Chalepus subhumeralis

Scientific classification
- Kingdom: Animalia
- Phylum: Arthropoda
- Clade: Pancrustacea
- Class: Insecta
- Order: Coleoptera
- Suborder: Polyphaga
- Infraorder: Cucujiformia
- Family: Chrysomelidae
- Genus: Chalepus
- Species: C. subhumeralis
- Binomial name: Chalepus subhumeralis Baly, 1885

= Chalepus subhumeralis =

- Genus: Chalepus
- Species: subhumeralis
- Authority: Baly, 1885

Species of beetle

Chalepus subhumeralis is a species of beetle of the family Chrysomelidae. It is found in Costa Rica, Mexico (Tabasco, Veracruz) and Nicaragua.

==Description==
The front is impressed with a broad longitudinal fovea and the interocular space is moderately produced, its apex angulate, with a small obscure rufo-piceous patch above the antennae.
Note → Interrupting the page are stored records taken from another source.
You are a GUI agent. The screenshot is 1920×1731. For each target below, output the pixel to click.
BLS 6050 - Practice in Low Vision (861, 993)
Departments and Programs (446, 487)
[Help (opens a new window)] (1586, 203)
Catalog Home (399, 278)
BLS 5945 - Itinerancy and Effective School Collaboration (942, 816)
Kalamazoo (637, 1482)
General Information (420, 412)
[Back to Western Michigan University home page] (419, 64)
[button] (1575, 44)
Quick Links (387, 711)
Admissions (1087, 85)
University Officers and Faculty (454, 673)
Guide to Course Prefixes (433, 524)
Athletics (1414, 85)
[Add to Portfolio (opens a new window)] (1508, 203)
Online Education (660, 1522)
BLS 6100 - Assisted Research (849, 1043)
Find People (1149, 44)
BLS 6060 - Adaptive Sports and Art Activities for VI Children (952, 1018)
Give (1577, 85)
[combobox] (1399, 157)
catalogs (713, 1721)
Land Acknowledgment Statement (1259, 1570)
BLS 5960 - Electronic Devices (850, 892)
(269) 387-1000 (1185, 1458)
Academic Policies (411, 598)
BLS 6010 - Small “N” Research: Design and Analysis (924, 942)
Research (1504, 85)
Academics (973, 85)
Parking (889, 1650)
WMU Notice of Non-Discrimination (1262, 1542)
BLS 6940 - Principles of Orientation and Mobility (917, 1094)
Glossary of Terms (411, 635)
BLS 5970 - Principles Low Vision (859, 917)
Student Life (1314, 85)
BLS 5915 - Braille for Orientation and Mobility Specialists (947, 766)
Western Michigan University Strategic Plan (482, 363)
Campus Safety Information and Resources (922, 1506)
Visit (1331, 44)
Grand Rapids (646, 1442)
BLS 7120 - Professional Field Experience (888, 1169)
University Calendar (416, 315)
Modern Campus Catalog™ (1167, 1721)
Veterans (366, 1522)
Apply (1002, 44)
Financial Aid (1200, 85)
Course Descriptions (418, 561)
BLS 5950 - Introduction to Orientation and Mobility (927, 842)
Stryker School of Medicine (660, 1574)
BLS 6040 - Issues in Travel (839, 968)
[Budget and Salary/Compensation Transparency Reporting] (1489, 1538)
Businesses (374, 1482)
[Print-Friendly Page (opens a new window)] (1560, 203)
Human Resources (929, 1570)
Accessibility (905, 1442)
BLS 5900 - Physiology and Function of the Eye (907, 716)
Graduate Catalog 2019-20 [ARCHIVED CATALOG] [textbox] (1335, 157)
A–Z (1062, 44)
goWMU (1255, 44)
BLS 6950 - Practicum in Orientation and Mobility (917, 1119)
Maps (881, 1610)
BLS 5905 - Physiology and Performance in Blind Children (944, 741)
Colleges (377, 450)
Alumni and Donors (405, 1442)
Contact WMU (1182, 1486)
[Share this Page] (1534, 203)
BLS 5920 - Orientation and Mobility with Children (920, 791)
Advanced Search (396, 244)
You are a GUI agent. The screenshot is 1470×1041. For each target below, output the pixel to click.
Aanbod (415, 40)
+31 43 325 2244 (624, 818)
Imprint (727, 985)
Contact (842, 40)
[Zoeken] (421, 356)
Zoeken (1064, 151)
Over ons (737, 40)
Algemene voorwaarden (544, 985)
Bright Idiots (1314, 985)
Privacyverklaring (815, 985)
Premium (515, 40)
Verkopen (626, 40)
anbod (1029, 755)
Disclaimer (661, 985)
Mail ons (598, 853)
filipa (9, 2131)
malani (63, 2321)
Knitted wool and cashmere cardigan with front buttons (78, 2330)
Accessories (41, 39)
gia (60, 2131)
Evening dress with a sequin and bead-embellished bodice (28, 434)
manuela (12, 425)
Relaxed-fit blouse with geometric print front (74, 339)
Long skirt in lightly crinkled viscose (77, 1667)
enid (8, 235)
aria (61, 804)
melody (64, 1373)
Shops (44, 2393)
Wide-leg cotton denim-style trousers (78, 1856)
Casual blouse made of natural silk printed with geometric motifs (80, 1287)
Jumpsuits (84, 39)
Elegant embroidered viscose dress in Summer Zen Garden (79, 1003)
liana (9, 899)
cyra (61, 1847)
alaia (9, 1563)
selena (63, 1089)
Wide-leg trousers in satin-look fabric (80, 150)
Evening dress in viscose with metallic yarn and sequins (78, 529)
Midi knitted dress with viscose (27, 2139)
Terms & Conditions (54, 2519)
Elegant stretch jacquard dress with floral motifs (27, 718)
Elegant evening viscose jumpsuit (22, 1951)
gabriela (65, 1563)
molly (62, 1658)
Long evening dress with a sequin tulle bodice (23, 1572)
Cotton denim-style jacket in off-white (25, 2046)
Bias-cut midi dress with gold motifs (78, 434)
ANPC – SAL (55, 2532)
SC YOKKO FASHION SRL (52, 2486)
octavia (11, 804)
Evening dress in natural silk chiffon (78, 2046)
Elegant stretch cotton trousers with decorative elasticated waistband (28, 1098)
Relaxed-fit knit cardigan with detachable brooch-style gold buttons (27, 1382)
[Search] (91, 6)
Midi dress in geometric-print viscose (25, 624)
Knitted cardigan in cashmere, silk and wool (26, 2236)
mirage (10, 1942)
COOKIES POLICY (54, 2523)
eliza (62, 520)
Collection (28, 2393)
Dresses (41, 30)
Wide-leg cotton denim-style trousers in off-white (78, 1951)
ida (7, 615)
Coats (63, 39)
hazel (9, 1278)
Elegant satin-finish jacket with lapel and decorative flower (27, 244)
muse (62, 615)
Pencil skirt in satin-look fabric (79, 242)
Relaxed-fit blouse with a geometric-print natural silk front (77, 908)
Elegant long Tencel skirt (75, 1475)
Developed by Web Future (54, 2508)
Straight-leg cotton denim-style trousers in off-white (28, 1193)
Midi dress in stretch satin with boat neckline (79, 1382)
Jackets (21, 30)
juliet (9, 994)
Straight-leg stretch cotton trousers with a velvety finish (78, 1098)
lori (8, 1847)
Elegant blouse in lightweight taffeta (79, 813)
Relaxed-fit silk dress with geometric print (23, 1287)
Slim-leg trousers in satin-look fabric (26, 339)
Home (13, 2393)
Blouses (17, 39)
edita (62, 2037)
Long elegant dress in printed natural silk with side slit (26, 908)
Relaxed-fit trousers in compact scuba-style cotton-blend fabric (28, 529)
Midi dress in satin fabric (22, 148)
The antennae themselves are rather more than one third the length of the body and slightly thickened towards the apex. The thorax is transverse, the sides angulate, straight and parallel behind the middle, then obliquely converging and faintly sinuate to the apex. The anterior angle is armed laterally with a small subacute tooth and the upper surface is subcylindrical, rather deeply excavated transversely on the hinder disc, strongly and deeply punctured. The elytra are parallel, regularly rounded at the apex, the outer margin very finely serrulate. Each elytron has ten rows of punctures, the second and fourth interspaces rather strongly, the eighth less distinctly, costate.